### [EXERCISE PROMPT]
Return every record below exactly as written, omitting any pictures.

### [EXTRACTED DATA]
------

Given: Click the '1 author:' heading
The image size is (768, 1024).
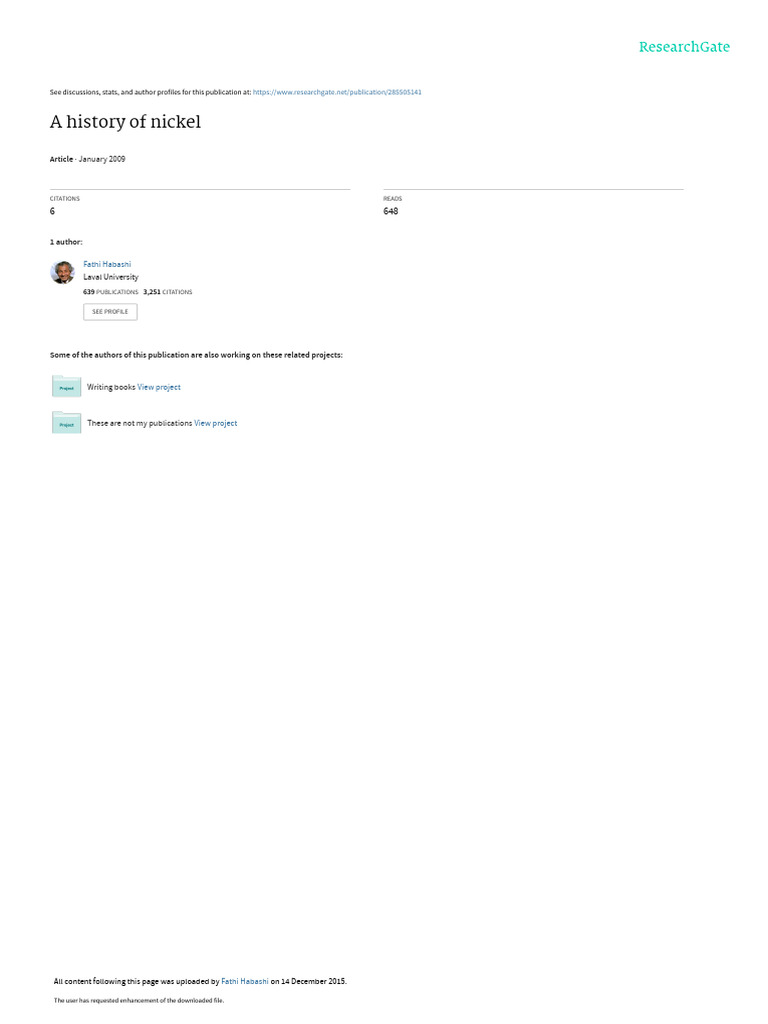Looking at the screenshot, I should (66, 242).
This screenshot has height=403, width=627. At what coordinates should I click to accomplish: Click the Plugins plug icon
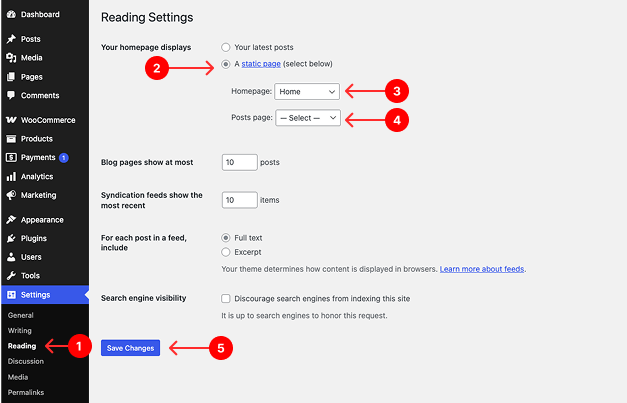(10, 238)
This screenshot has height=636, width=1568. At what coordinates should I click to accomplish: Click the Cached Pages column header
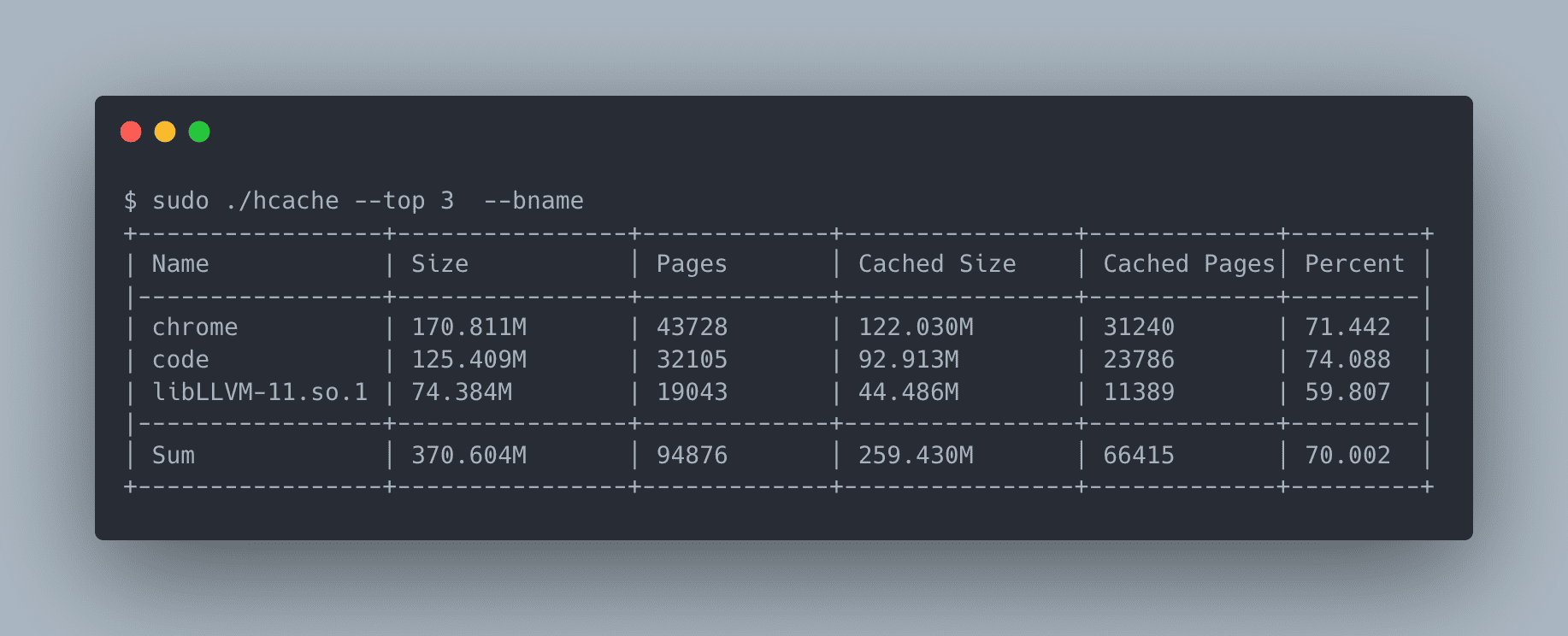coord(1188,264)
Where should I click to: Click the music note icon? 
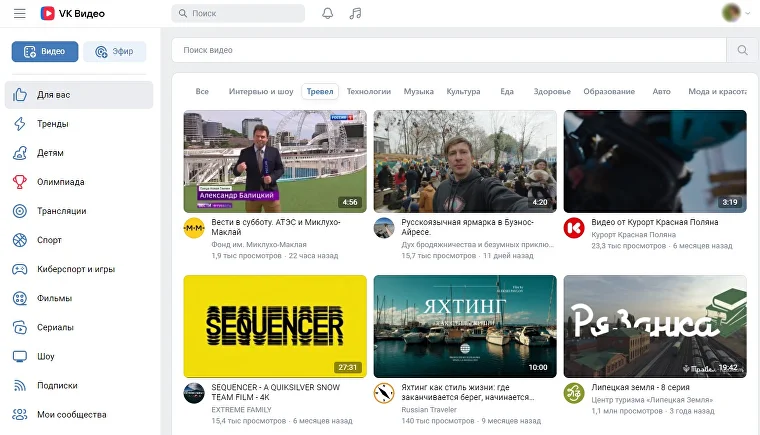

------

### [FINISHED TASK]
Given: Click the '1 author:' heading
The image size is (768, 1024).
Looking at the screenshot, I should (66, 242).
This screenshot has height=403, width=627. At what coordinates should I click to accomplish: Click the Plugins plug icon
(10, 238)
This screenshot has height=636, width=1568. At what coordinates should I click to accomplish: Click the Cached Pages column header
coord(1188,264)
Where should I click to: Click the music note icon? 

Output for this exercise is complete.